A programação habitual segue dentro de momentos


No dia 31 de janeiro ainda vamos estar todos cá. Vamos todos acordar, tomar pequeno-almoço, sair à rua para trabalhar, encontrar as pessoas que costumamos encontrar, ter as conversas e as necessidades e as prioridades que costumamos ter. Vamos estar todos por aqui com a necessidade de resolver os problemas que costumamos ter que resolver. É essa certeza que torna muitos dos momentos das campanhas eleitorais uma espécie de satélite distante da realidade das nossas vidas. Não nos interessa nada a gabarolice de quem tem o ganhar como o único objetivo. Não nos interessa nada os climas de guerra a preto e branco que se geram entre gente que não se preocupa em demonstrar a sua capacidade para dialogar.

As eleições servem para que indiquemos quem melhor nos pode representar. A campanha deveria ser um momento em que todos observamos os candidatos de diferentes prismas para entendermos quem seríamos nós no momento de entrar na assembleia. É, no fundo, um planeamento para treinar a nossa empatia. O que faria eu no lugar do outro, qual daqueles outros melhor fará o papel de me representar a mim. Estranho é, porém, que todo o discurso sobre campanha e ato eleitoral divague noutras direções. Sobre formas de conquistar o poder e sobrepor-se a adversários. A ideia de que “os portugueses decidem” quem ganha, como se os portugueses se fossem juntar para fazer um trabalho de grupo. O ónus é colocado sobre quem vai votar e não sobre quem é eleito. Precisávamos de ver os candidatos colocados sobre problemas reais de governação para entender melhor o que estamos aqui a fazer. 

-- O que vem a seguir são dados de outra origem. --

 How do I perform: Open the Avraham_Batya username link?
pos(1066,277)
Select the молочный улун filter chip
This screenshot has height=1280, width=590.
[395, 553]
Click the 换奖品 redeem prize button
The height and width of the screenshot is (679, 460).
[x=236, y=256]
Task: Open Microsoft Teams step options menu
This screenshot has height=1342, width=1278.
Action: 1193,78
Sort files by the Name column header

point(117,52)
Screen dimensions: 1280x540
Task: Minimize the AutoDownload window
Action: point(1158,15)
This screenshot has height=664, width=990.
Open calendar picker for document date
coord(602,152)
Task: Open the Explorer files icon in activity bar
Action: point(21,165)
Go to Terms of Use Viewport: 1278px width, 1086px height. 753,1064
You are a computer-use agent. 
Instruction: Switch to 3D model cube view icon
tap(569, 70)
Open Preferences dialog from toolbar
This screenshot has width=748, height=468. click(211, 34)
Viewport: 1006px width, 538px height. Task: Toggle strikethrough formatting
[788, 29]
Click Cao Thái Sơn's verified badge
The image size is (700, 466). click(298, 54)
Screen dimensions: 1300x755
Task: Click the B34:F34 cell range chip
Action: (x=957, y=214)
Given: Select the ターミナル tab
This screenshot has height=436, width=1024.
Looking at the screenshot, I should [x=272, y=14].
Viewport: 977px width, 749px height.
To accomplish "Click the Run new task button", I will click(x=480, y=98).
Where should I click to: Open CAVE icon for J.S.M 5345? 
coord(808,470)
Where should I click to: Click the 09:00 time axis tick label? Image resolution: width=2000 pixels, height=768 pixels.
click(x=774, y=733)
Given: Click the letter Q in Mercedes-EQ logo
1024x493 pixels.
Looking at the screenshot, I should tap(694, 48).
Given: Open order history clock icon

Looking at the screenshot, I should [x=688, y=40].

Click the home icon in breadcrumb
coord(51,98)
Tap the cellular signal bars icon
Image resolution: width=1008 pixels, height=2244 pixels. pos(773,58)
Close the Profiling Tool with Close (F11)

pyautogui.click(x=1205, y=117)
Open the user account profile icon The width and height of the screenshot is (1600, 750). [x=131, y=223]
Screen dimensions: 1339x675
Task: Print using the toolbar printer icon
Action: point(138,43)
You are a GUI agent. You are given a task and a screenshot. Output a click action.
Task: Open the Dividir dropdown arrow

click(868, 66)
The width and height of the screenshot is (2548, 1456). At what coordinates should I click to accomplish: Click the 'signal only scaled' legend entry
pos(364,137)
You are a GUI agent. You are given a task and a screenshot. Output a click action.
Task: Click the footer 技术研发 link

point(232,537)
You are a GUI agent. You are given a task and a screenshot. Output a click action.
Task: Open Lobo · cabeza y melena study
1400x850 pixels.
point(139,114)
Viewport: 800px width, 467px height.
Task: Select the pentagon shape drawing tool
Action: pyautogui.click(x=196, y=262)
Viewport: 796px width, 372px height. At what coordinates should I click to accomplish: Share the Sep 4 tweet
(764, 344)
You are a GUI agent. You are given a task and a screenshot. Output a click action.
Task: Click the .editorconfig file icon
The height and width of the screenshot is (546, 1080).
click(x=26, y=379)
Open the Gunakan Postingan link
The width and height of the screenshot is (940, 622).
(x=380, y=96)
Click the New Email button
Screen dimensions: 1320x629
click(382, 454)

É neste território difuso entre significado e significante que nos preparamos para tomar decisões. São muitas as maneiras que nos levam a decidir sobre em quem votar e esse é exatamente o espaço onde a democracia floresce. Porque apesar de uns quantos se dedicarem a ler programas e a cotejar afirmações, de outros mergulharem nas tricas dos debates e das entrevistas, da maioria não ir além de pequenos vislumbres sobre o que se está a passar, a democracia em que vivemos tende a encontrar a mediana no momento do ato eleitoral. E depois será 31 de janeiro e ainda vamos estar todos cá. Obrigados a conversar, escutando e discutindo, para se seguir a inevitabilidade de um país não ser a bolha que escolhemos, mas a bolha que ajudamos a formar. Quem não o percebe, não tem aqui lugar.